PASSAGE PROVIDED:

* * *

UK values sci/tech grads – very few forced into teaching

Plenty of secondary schools don't offer worthwhile GCSE science – so if your kid goes to one, he or she is stuffed already

It gets worse, too: in general it will be hard for a kid to study physics or chemistry at A-Level if they haven't previously done a GCSE in the subject. But far too many secondary schools don't offer these GCSEs, instead blobbing all the sciences together in simplified "science" qualifications – more or less writing off their entire student body's chance to study sci/tech subjects any further. Many parents don't realise that this is now quite common and don't find out until after their children are at a such a useless secondary school.

And more bad news. Even if children attend a secondary school which offers proper science teaching, they may get permanently turned off science and maths while still at primary school – in part due to unimaginative curricula and "teaching to the test", but also because primary school teachers with any real knowledge of science and maths are extremely, vanishingly rare. Primary school teachers as a group are like a sort of more extreme version of the teaching profession generally.

* * *

RAW DATA:
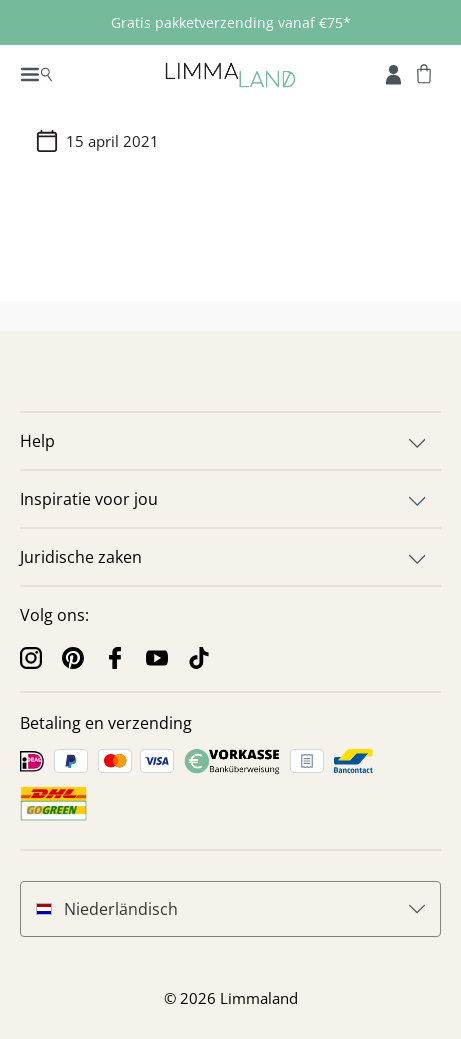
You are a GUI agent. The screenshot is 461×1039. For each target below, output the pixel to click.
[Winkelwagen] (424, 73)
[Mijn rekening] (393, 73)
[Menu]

* * *

THE TASK: Extract, word for word, the stretch from "It gets worse, too: in" through "useless secondary school." in the passage on school science teaching. The listing comes from a separate source, unrelated to the passage on school science teaching.

RESULT FOR THIS TASK:
It gets worse, too: in general it will be hard for a kid to study physics or chemistry at A-Level if they haven't previously done a GCSE in the subject. But far too many secondary schools don't offer these GCSEs, instead blobbing all the sciences together in simplified "science" qualifications – more or less writing off their entire student body's chance to study sci/tech subjects any further. Many parents don't realise that this is now quite common and don't find out until after their children are at a such a useless secondary school.